A nadie puede pillar de sorpresa que la situación de la pandemia vuelve a empeorar, si es que en algún momento llegó a mejorar. Los datos de contagios, saturación hospitalaria e incidencia en población de riesgo vuelven a activar las alarmas y el confinamiento domiciliario resurge como única barrera conocida para frenar el avance. Todo esto nos suena, aunque lo hayamos querido esconder bajo una huida banal que ya no es capaz de ocultar el problema. Hemos vuelto a aquellos primeros días de marzo, la pregunta es ¿hemos vuelto igual? Un sí sería una auténtica tragedia, pero nuestros actos apuntan precisamente en esa línea.

El confinamiento domiciliario llega, como decía aquella canción, aunque no quieras. La cuestión que se nos plantea es qué vamos a hacer, cómo vamos a actuar y qué vamos a proponer. Cierro un poco más el foco, ¿qué vamos a hacer como Iglesia –todos, no solo la jerarquía– ante un nuevo cierre de la vida social? La responsabilidad que hemos venido pidiendo durante estos meses nos interpela también a nosotros. Estos meses hemos aprendido a cuidarnos, a celebrar con nuevas medidas, todo ese aprendizaje no puede caer en saco roto y volver como si nada a la casilla de salida.

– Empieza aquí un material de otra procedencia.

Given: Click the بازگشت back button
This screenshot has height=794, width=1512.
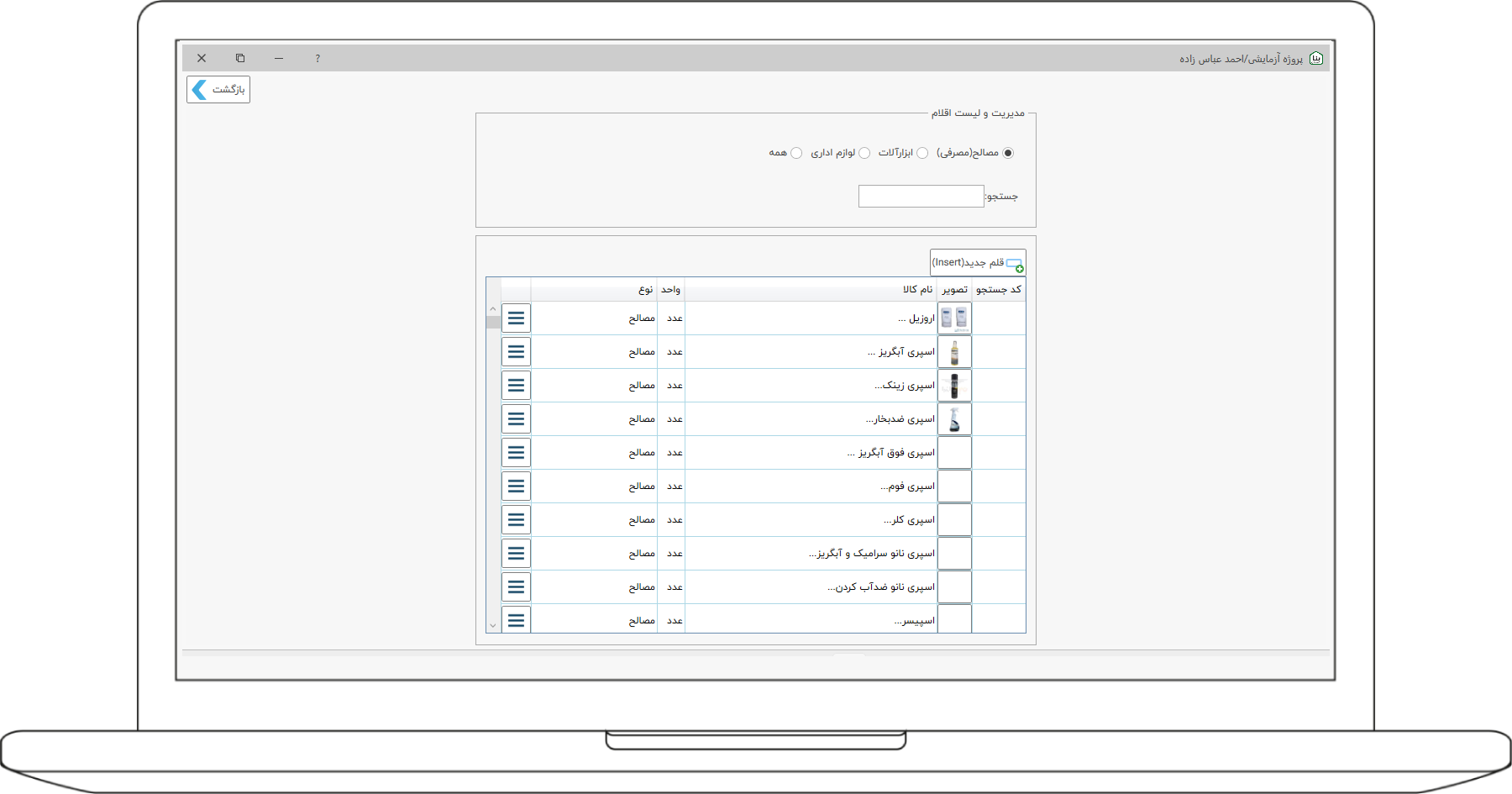Looking at the screenshot, I should point(218,90).
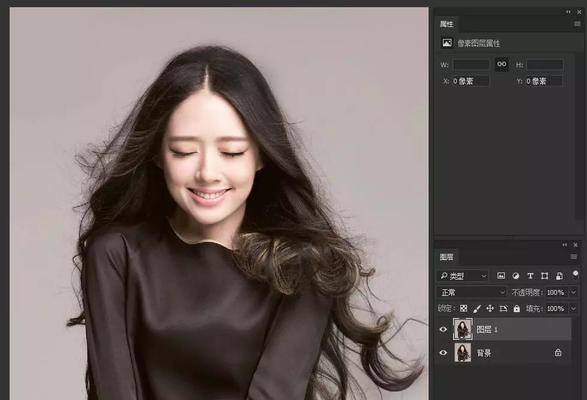Click the shape layer filter icon
Viewport: 587px width, 400px height.
[x=544, y=276]

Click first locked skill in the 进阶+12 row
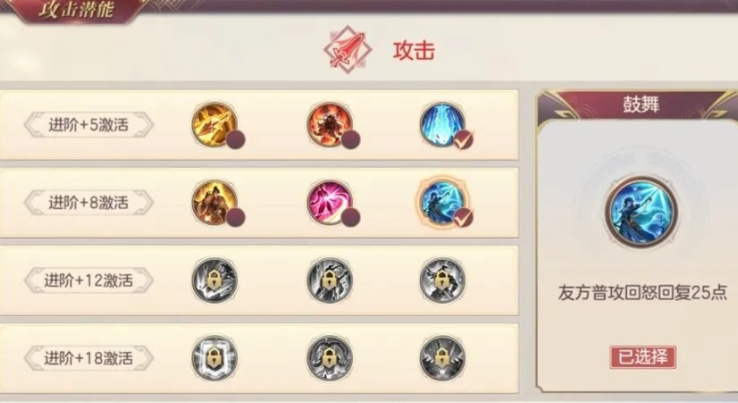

Por eso es bueno que tengamos en el corazón, que es donde las ideas son capaces de tener un rostro concreto, algunos aspectos claves.

  • La vivencia comunitaria de la fe no es accesoria, no era un privilegio de un tiempo pasado. Necesitamos la comunidad, necesitamos el nosotros de los hermanos, de la familia de la fe. El cristianismo no es un relación individual de cada uno con Jesús, es una relación personal vivida en comunidad.
  • La presencialidad es fundamental. Las tecnologías nos acercan, nos ponen en relación y salvan las distancias, pero no nos permiten estar plenamente. No se trata de blanco o negro, de si lo virtual es bueno o malo, sino de ordenarlo y darle su puesto. Para algunos será la mejor o incluso la única opción, y por eso es una grandísima oportunidad. Pero sin olvidar que siempre que podamos hacerlo con seguridad debemos procurar la presencia real, cuidar el encuentro en las mejores condiciones posibles.

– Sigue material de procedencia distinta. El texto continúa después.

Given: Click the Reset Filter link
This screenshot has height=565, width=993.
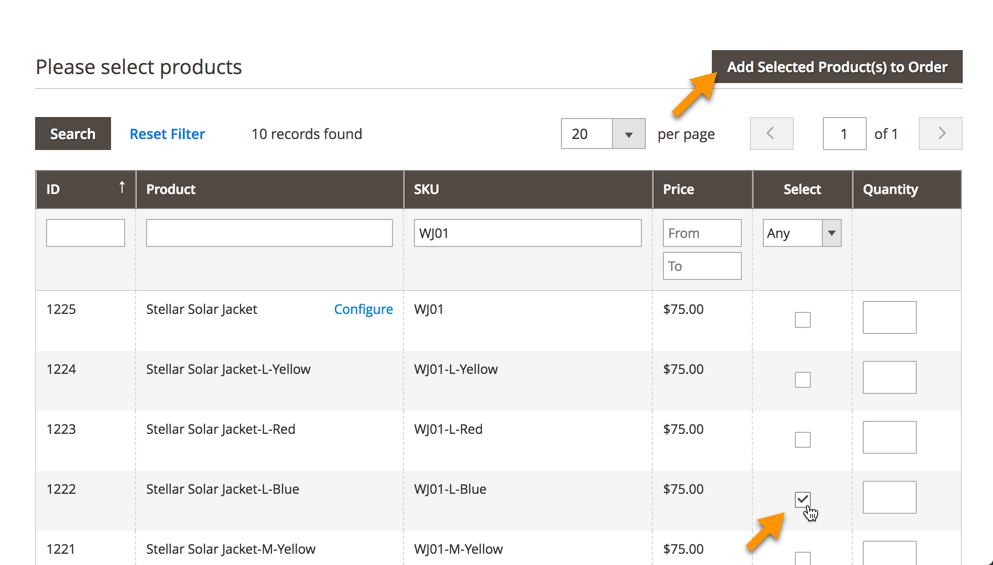Looking at the screenshot, I should pos(167,134).
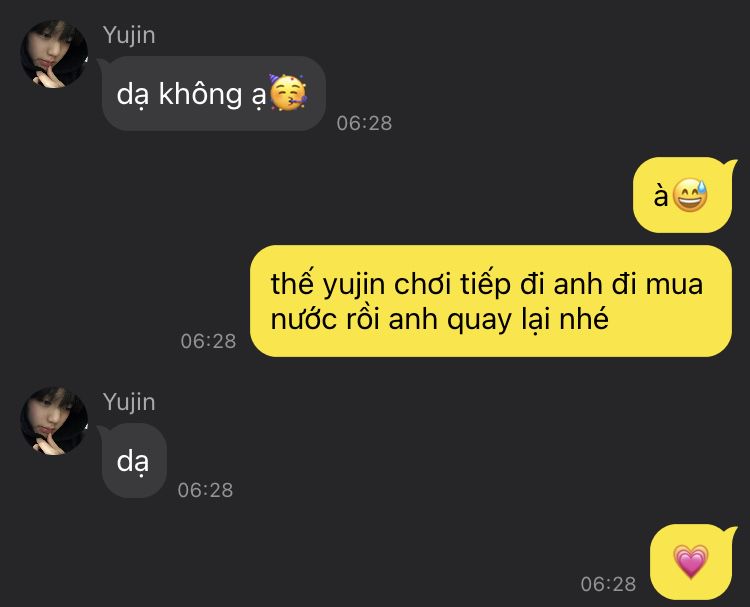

  • La Iglesia debe estar en el calvario. Uno de los iconos de la Iglesia naciente son María y Juan al pie de la cruz: ahí donde nadie quiere estar, está la Iglesia. La oración desde nuestros hogares es fundamental, pero también debemos buscar la forma de estar en los hospitales, en las residencias, en las casas sin ingresos…
  • La Iglesia es testigo de la Esperanza en la muerte. Quizás no nos hemos atrevido a pensar lo que supuso tantos miles de entierros a solas, tantos féretros sin lágrimas, tantos velatorios sin nadie que velase. Pero hay miles de heridas que aún no se han cerrado. La Iglesia acompañó y debe acompañar ese dolor, estando junto a las fosas, siendo la luz que no se apaga cuando no hay más pábilos que encender.

Y ahora, ¿cómo garantizamos esto? Esta pregunta debería martillear nuestras sienes y ocupar nuestras fuerzas. Es tiempo de ser creativos, de poner los talentos al servicio, de encontrar formas que nos permitan vivir intensamente nuestra fe sin poner en riesgo la salud de los otros. La vida de fe, la experiencia de encuentro con Dios, son una dimensión fundamental para una salud integral de la persona. 

La opción más fácil es esperar a lo que nos manden, pero la opción fácil no suele ser la opción mejor. Dios nos ha dado capacidades para imaginar nuevos caminos, atrevámonos a proponer y ofrecer alternativas. Que nadie pueda decir «no estaban cuando les necesitábamos». Es tiempo de ser Iglesia, de ser comunidad vida, espacio de salvación. Por eso, busquemos incansablemente qué nos pide el Señor hoy, hay muchos que nos necesitan.

La experiencia del primer confinamiento nos descubrió las ventajas que el mundo virtual pone a nuestro servicio: conexión, cercanía, compañía. Por eso no se trata de rechazar las propuestas virtuales, todo lo contrario, se trata de valorarlas como enriquecimiento no como parche. Es tiempo de imaginar caminos nuevos, de buscar formas seguras de vivir la fe, de poner en valor lo que aportan las redes sociales, de descubrir la conexión entre vida de fe personal y vida comunitaria. En definitiva, atreverse a andar el camino que tenemos delante, no es un camino sencillo pero es el nuestro. No podemos vivir paralizados por el miedo, no podemos escondernos, es tiempo de vivir y anunciar el Evangelio también en medio de esta pandemia que nos aflige.